■ Your objective: Across all the entries, tally the lines holding the word "Share", and give the number by itself.

■ Entries provided:
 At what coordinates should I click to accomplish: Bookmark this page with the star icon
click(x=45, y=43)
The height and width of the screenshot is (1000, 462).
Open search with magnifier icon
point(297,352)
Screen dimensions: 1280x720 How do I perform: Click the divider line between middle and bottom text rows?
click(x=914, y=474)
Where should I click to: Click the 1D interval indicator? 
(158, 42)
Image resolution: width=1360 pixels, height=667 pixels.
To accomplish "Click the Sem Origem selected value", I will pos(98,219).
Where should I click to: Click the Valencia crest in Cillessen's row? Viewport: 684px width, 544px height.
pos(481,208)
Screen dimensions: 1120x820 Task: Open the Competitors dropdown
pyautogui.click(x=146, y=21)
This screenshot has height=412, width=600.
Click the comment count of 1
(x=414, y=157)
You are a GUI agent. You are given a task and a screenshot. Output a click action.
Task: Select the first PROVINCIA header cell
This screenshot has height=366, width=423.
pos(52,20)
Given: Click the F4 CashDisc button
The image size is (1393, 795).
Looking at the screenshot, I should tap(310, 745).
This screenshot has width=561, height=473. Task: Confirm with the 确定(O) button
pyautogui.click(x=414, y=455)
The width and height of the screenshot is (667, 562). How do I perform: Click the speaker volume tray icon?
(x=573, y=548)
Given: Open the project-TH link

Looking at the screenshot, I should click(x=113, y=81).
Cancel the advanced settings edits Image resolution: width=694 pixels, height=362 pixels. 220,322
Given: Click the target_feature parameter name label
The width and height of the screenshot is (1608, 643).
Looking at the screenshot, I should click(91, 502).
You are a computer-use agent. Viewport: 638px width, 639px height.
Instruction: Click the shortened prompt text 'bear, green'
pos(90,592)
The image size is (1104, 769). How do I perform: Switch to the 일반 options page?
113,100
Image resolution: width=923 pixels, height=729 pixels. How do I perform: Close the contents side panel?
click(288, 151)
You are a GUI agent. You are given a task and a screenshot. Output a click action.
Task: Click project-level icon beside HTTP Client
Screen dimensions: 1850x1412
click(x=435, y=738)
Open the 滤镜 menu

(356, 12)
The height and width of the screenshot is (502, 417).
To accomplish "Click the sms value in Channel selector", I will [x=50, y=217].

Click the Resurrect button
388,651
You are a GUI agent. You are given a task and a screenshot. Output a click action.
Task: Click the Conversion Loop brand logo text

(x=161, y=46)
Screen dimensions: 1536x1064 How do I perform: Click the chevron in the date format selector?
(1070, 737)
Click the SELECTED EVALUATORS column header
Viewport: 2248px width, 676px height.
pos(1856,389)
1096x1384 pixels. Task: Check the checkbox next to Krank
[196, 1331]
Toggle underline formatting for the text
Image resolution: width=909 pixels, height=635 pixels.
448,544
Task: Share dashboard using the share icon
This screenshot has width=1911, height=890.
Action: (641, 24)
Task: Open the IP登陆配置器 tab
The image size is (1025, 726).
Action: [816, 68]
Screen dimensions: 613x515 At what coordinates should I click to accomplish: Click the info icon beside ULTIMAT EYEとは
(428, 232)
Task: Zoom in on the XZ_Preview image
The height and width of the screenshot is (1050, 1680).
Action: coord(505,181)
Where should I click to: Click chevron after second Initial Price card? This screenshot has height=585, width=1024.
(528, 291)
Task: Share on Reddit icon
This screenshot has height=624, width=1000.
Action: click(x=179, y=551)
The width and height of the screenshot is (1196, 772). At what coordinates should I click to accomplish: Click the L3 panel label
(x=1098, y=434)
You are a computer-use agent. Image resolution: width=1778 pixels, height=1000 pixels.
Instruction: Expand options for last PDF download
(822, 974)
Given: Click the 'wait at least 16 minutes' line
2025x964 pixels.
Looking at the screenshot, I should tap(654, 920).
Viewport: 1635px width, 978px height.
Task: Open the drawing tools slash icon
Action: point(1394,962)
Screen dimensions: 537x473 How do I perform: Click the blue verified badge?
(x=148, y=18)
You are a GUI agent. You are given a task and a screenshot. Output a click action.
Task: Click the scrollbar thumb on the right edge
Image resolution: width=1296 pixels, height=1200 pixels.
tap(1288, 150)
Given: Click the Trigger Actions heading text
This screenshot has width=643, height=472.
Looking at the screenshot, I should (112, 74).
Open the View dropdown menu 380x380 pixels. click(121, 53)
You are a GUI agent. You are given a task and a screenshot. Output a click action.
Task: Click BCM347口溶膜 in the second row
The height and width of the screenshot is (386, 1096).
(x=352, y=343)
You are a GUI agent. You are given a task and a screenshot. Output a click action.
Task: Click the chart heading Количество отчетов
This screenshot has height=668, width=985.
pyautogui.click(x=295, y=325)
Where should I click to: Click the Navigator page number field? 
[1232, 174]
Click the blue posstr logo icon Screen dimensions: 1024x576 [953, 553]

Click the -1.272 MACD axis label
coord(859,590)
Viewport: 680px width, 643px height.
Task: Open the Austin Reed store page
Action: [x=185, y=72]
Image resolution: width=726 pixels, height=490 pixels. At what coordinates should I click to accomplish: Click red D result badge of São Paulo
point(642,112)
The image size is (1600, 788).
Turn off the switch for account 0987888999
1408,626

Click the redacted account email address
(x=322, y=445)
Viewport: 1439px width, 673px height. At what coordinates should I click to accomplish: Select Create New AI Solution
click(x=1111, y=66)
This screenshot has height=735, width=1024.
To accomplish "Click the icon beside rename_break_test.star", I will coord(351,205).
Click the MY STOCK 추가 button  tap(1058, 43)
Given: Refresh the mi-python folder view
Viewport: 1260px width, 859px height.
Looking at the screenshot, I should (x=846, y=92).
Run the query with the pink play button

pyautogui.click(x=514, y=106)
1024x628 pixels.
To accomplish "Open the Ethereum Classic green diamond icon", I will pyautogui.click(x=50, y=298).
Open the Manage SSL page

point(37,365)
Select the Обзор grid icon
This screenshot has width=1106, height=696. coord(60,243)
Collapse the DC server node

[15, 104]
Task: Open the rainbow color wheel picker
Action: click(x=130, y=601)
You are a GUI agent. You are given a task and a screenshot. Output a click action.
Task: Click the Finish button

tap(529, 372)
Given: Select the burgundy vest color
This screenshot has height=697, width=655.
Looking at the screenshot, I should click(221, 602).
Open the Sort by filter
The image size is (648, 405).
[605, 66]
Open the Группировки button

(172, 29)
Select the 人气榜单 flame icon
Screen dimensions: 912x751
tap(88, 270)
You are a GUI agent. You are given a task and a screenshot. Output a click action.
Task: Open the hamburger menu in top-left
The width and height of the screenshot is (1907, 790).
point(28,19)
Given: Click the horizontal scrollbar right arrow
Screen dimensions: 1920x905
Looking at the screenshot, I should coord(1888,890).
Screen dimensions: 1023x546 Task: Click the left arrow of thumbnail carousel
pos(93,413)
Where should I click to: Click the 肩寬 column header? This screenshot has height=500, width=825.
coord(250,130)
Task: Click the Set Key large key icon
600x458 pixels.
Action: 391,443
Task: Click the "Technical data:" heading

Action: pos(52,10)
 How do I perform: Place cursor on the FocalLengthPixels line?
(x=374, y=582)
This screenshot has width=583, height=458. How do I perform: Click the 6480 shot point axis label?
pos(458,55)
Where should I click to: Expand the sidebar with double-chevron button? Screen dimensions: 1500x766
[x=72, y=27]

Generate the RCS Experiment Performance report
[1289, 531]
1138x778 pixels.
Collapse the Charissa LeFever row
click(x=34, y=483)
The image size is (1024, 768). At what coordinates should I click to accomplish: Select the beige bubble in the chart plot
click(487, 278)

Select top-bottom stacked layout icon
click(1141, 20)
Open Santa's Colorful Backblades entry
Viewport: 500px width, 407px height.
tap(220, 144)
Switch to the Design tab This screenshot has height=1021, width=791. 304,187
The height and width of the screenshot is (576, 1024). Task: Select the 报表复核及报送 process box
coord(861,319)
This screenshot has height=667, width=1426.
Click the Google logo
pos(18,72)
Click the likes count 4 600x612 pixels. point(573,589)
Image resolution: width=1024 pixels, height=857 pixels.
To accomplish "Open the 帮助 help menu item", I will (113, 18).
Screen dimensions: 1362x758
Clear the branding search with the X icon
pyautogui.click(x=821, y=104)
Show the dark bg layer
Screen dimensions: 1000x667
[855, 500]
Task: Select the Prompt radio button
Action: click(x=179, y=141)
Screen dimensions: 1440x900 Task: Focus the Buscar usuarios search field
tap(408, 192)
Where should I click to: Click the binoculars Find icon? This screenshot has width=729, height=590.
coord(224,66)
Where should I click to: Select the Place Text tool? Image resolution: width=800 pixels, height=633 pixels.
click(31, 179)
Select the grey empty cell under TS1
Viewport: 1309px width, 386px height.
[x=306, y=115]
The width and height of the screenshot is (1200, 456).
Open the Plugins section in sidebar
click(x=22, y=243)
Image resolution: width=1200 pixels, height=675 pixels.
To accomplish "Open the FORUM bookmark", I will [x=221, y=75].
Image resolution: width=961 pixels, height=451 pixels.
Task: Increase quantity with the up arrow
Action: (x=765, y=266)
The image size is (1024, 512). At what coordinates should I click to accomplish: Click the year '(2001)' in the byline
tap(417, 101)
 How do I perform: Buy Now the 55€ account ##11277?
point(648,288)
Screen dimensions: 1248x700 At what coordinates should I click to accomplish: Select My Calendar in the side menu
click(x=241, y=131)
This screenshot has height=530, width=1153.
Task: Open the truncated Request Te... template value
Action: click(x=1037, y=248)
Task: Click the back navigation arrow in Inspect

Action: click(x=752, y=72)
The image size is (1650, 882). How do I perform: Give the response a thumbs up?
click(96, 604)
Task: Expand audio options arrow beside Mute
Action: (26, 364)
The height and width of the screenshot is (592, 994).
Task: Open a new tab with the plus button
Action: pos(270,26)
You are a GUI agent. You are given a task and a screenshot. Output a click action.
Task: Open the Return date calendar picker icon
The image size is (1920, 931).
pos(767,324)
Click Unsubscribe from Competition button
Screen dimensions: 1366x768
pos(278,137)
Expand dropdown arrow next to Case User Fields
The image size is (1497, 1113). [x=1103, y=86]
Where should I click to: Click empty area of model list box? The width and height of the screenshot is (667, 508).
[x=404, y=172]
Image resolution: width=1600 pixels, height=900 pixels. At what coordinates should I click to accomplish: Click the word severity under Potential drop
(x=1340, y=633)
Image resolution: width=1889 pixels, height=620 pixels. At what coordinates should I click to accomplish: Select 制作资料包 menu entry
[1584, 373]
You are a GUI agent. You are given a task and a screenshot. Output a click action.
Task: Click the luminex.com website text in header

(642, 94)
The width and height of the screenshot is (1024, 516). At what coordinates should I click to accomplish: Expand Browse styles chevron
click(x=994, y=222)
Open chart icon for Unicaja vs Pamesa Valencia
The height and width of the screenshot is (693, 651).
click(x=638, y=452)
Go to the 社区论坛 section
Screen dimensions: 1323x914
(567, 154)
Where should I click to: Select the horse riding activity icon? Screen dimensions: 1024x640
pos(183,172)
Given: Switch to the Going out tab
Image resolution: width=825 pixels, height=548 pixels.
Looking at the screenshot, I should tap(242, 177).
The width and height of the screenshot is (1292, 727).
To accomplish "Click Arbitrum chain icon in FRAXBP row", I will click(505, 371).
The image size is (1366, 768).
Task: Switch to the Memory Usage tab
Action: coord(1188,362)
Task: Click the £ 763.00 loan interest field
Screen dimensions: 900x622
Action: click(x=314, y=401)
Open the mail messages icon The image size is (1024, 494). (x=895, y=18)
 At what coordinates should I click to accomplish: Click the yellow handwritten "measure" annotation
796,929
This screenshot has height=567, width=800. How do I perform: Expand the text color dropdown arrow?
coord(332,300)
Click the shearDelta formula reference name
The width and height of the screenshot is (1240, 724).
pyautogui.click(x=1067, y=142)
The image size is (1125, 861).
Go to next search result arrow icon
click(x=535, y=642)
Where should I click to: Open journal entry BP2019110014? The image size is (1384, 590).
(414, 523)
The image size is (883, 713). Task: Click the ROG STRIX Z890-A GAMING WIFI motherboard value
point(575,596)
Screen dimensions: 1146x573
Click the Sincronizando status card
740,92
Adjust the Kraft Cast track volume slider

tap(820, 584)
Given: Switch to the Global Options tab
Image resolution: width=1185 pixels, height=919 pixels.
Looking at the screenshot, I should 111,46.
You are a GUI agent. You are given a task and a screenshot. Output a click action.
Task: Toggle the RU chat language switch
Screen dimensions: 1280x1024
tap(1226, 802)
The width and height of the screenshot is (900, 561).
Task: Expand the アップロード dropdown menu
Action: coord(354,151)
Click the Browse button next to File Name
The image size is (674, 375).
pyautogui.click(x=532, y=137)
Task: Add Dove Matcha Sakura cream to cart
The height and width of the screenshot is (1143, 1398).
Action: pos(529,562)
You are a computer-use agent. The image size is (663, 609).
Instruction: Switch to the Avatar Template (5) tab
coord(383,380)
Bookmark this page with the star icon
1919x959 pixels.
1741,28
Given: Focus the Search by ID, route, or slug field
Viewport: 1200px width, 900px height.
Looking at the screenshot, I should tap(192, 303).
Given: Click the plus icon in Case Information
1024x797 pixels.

■ Task answer: 2